レアとおぼしきサントラを勝手気ままに紹介していく『このサントラ、ちょっとレア。』先日は尾道映画祭にてトークショーとDJをやってまいりました、志田一穂がご案内します。

さて、今回は不定期ながらなんとなく恒例のビートルズ・ネタによるサントラ紹介です。前回は第10回目にやりましたね。

『アイ・アム・サム』(2001)や『イエスタデイ』(2019)、『アクロス・ザ・ユニバース』(2007)など、そもそもビートルズ楽曲を全編にフィーチャーした作品から、カバー曲が登場する『フォー・ザ・ボーイズ』(1991)や、『存在の耐えられない軽さ』(1988)などを紹介しました。まぁ10回ごとにビートルズやっていくってことでしょうか。わかりませんが、とにかくまだまだございます。今回は強烈なカバー・サントラ、二曲のご紹介。

まずは2017年の『ジャスティス・リーグ』です。

こちらのエンドロールでブッ放されるビートルズのカバー曲が、ゲイリー・クラーク・ジュニアによる「Come Together」でした。

これハッキリ言って滅茶苦茶カッコいいです。しかもジャンキーXLとのコラボレートなのでサウンド的に超ハードコアです。もともとビートルズのオリジナル曲も早すぎたオルタネイティヴでしたたけど、なるほどミレニアムを越えた20年代前夜にもなると、あの頃のジョンの悲痛なシャウトも、ここまでヘヴィー・ラウドなイキモノに覚醒進化するのだなと、正直映画館で映画の中身以上に興奮しました。

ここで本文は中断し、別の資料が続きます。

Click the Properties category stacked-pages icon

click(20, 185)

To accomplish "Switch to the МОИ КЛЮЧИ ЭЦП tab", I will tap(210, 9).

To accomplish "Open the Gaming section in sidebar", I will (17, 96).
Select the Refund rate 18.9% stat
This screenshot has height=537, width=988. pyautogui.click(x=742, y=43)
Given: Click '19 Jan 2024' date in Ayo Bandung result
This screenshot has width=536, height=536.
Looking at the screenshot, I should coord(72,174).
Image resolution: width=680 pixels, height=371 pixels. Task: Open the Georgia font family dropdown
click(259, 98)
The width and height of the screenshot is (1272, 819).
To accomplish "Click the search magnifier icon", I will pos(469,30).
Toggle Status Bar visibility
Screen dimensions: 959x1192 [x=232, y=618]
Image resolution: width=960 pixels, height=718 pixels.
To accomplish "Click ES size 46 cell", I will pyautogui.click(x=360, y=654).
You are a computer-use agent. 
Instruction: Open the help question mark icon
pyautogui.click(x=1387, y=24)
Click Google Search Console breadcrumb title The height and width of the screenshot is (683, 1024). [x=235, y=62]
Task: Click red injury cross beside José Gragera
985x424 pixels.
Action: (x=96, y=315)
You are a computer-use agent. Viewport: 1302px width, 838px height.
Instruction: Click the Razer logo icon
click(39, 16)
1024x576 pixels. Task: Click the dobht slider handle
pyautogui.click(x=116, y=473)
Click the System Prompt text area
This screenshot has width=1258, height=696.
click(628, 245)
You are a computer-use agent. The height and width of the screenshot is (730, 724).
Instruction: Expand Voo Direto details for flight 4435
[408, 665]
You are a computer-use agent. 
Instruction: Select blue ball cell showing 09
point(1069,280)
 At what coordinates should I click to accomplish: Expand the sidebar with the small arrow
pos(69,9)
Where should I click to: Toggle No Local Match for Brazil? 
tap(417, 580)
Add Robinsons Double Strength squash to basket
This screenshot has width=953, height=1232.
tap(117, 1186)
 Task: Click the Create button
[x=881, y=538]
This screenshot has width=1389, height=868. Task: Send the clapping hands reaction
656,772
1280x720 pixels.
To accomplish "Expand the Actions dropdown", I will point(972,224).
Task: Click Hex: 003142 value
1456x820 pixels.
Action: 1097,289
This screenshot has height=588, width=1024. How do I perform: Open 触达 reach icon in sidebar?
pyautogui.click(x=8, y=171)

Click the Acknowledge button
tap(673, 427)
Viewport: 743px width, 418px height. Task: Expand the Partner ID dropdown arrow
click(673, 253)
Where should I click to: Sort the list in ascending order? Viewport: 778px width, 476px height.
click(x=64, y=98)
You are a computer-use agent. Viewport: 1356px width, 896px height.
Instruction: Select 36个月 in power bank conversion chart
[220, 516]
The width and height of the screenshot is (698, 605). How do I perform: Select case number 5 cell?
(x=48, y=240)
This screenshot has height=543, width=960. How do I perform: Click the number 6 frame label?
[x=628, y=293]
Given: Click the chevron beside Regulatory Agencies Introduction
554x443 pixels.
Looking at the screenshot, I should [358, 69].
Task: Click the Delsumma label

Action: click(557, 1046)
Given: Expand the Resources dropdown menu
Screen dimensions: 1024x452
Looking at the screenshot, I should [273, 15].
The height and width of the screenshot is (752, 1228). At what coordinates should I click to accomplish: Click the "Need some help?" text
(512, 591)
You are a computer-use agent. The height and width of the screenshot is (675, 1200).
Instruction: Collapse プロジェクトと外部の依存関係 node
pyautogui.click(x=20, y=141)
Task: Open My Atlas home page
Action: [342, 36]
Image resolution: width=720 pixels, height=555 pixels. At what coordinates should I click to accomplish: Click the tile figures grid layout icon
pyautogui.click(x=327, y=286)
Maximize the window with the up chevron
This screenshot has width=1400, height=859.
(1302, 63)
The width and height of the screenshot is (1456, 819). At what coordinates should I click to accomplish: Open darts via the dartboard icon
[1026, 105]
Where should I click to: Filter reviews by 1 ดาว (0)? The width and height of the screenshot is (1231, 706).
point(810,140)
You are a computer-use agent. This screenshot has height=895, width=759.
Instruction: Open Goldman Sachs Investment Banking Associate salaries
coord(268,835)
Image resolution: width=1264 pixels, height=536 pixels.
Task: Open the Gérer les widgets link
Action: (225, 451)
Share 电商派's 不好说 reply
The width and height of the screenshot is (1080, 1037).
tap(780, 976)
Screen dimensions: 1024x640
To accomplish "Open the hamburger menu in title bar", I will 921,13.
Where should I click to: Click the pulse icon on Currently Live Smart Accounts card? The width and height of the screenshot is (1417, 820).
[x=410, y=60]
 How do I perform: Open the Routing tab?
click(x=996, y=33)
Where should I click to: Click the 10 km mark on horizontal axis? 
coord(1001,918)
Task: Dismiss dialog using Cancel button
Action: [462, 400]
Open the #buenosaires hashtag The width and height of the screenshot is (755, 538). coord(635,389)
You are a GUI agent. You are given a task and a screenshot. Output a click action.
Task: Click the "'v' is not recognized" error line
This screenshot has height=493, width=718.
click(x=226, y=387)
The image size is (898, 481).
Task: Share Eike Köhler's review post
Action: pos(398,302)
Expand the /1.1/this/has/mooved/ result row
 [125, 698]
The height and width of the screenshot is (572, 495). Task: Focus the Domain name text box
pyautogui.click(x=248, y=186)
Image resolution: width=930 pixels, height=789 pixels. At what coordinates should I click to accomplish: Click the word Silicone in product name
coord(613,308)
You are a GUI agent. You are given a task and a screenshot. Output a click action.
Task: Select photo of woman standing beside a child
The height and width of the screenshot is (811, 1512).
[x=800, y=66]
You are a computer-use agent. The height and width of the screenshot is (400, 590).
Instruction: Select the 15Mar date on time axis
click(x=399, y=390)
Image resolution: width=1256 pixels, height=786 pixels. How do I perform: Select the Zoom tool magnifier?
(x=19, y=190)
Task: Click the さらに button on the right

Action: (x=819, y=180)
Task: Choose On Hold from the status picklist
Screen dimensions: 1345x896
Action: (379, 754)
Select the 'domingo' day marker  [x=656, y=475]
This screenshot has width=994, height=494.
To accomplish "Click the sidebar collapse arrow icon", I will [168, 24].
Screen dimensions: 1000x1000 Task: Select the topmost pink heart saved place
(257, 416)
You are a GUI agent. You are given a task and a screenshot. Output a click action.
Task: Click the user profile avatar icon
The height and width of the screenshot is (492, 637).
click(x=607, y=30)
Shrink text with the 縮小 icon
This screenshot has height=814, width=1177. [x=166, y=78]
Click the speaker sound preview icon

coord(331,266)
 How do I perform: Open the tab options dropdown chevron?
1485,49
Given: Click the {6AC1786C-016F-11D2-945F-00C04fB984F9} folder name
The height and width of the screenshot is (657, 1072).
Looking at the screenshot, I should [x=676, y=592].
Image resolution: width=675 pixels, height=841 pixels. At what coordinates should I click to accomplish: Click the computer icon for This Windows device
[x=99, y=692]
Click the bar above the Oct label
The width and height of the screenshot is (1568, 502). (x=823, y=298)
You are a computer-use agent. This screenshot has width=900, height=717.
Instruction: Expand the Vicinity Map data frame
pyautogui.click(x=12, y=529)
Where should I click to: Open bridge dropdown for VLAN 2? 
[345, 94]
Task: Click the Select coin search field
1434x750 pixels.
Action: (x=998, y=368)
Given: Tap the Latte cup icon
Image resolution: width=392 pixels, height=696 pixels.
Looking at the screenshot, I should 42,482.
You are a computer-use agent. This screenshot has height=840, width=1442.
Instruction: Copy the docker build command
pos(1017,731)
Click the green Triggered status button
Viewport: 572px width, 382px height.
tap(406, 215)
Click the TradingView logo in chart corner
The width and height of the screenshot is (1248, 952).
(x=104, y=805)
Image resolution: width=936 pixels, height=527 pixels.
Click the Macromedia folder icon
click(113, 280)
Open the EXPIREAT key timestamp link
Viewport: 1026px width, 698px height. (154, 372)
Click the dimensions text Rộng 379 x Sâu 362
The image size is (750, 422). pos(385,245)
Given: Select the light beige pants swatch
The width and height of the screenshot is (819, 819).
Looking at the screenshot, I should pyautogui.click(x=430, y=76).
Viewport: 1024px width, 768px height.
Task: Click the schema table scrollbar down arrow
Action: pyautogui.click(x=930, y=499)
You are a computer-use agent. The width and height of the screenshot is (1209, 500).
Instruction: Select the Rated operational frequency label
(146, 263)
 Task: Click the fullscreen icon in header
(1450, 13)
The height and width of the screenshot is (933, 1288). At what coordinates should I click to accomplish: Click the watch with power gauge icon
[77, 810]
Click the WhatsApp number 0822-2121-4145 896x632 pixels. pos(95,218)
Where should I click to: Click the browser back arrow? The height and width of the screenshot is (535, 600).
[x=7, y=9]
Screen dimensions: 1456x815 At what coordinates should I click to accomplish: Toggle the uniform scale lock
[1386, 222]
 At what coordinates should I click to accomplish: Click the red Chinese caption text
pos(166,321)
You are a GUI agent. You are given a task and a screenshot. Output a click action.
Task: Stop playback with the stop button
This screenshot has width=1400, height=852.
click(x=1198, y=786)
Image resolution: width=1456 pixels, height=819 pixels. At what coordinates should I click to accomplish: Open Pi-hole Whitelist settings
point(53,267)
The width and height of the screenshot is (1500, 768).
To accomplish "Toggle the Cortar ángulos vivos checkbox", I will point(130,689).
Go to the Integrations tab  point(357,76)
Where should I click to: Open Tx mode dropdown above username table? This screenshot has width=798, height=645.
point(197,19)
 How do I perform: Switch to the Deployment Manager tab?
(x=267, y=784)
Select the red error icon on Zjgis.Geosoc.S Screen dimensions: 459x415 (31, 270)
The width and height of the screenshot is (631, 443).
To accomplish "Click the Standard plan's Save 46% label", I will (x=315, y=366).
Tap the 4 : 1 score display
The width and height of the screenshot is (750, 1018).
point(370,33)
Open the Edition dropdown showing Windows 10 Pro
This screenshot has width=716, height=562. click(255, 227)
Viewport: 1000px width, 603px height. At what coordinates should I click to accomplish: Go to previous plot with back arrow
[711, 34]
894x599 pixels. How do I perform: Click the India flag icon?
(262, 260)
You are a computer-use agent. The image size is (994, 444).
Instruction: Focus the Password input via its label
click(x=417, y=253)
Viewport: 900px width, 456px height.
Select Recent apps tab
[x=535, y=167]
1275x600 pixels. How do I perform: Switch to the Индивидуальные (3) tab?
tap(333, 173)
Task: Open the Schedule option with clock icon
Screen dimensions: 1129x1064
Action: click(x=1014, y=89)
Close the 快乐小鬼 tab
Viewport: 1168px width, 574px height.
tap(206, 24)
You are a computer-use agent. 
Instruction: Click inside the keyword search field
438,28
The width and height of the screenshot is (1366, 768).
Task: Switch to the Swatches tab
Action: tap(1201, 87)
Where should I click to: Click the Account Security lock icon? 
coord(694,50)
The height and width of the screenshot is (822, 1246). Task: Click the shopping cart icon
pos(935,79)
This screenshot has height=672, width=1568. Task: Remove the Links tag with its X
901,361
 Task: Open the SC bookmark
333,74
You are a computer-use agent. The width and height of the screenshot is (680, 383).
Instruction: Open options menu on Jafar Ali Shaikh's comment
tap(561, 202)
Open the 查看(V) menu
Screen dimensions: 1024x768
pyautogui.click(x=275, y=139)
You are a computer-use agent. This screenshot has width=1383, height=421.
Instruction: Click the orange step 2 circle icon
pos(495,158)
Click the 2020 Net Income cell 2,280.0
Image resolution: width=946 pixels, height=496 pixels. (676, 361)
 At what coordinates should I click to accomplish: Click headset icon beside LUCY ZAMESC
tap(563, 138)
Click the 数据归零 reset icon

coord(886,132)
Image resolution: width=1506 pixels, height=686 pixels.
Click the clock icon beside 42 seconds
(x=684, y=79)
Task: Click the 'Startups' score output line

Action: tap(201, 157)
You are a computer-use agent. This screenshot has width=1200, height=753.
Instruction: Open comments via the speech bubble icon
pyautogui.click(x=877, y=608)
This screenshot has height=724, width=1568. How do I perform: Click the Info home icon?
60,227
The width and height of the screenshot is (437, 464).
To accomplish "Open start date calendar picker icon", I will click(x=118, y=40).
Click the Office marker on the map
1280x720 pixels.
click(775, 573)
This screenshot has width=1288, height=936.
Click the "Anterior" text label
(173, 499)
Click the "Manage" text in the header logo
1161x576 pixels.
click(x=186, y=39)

しかもこの曲を『ジャスティス・リーグ』で起用するというのが面白いですよね。ご多聞にもれず(というかこのsonoに出入りしている方々って特に映画フリークではないと思うのでアレなんですが)、この作品ってあのマーベルと双璧を成すDCコミックス、つまりアメリカのコミック=マンガ・レーベルに登場する人気キャラを総結集させた映画なんですけど、

とにかく自分が主人公のマンガの中で活躍してきたヒーロー・キャラたちが、番外編的に皆で集まって一緒になって戦うみたいな話なので、それはもう大人も子供も楽しめる、言ってみればウルトラ兄弟大集合、仮面ライダー全員集合みたいな内容なんですね。で、そいつらと言えばスーパーマンがいてバットマンがいてワンダー・ウーマンとかフラッシュとかもいてと、基本的に超個性派のヒーローたちじゃないですか。でもだからこそ皆こだわりがあって、気持ちも感性もバラバラだから、最初はまったく足並みが整わないんです。要するにオレがオレがで協力し合わない

まぁそれがビートルズ解散前夜に発表された「Come Together」起用の理由というか狙いに繋がるのでしょうね。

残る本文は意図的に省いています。